The Honourable Artillery Company, in ceremonial dress, were seen driving in liveried Pinzgauer vehicles through the City of London.
They travelled with police escort to the Thames riverbank where their guns were positioned facing HMS Belfast.At the Tower of London, a royal salute comprising the traditional 21 rounds, another 21 rounds signifying the loyalty of the City of London to the Crown, and a final 20 rounds were fired, as the tower is a royal palace and fortress.
Shouts of “long live the King” were heard as spectators watched the display.
Salutes were also fired from Edinburgh Castle, Cardiff Castle, Gibraltar, Colchester, York, Larkhill near Stonehenge, naval bases in Devonport and Portsmouth, and a number of stations at sea.
World leaders sent congratulatory messages to the new King. Charles Michel, president of the European Council, wished him “a successful and glorious reign”.
King Felipe VI of Spain wrote: “On the auspicious occasion of the proclamation of your accession to the throne, I wish to extend to your Majesty, on my behalf and on behalf of the Spanish Government and people, our sincere congratulations.”
Tibetan spiritual leader The Dalai Lama wrote to the King offering his congratulations. He said: “I am confident that you will fulfil this great responsibility with kindness and affection, dedicated to the service of others.”
Russia’s president Vladimir Putin was among those to send congratulations. A statement said: “Please accept my sincere congratulations on your accession to the throne. I wish Your Majesty success, good health and all the best.”
Meanwhile, tributes continued to build up at Windsor Castle as the town mourned the loss of Queen Elizabeth II.
Nicholas Ewings, 54, from Farnborough, Hampshire, said: “We just wanted to come down, pay our respects and be part of the moment. We care and miss her forever.
“I think we’ll hear from (Charles) more, which I think is a great thing. He’s a top chap. He’s our King and I stand behind him.”
His son, Ethan, 19, said: “I’ve only ever had one queen and now it’s changing to a king. I was at work when I heard the news and I was upset.”
Jenny Woolford, 60, from Wokingham, visited to pay her respects. She said she was impressed by the King’s first televised address on Friday night.
She said: “It was absolutely brilliant, very moving. I think he’ll carry on in his mum’s path as he’s been trained to, but I also think he’ll find his own way.
“You can’t help but be impressed by him.

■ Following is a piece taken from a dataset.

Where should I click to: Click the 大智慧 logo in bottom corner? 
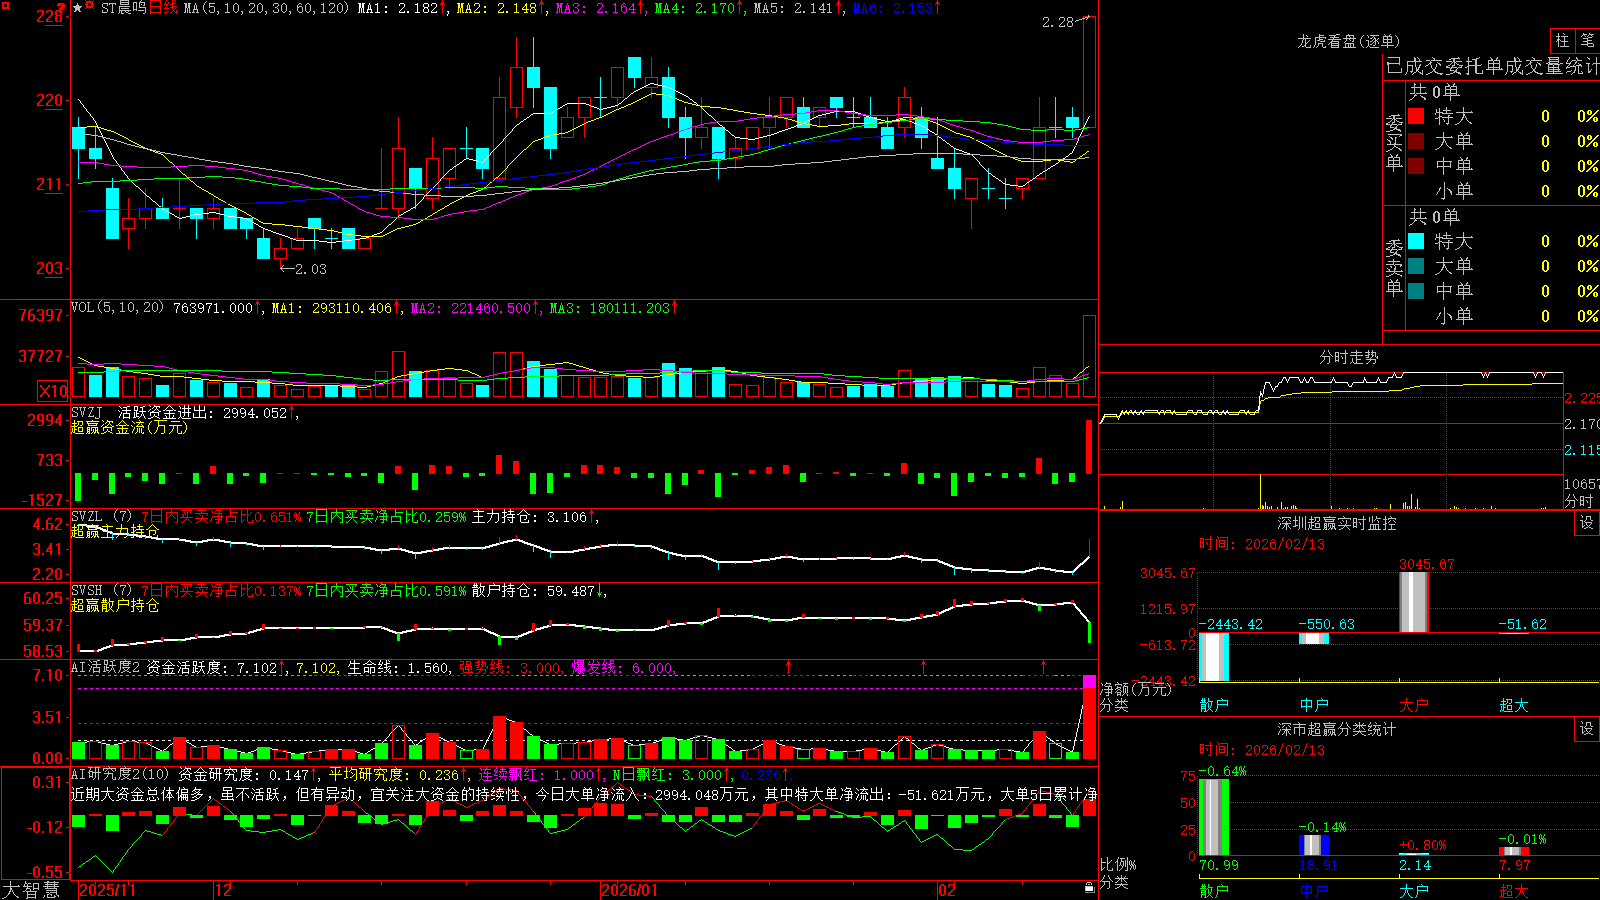coord(31,889)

He’ll be a good King.”
Mike Thompson, 69, from Staines, was born in Kenya just months before the Queen’s coronation and saw the monarch in person when she visited his school.
He remembered: “She visited Runnymede to plant a tree and we marched out from our school just to line up in the reception area.
“A child in my class was waiting with some daffodils and the Queen stopped in front of the girl and took some flowers from her. It was quite a special moment for me.”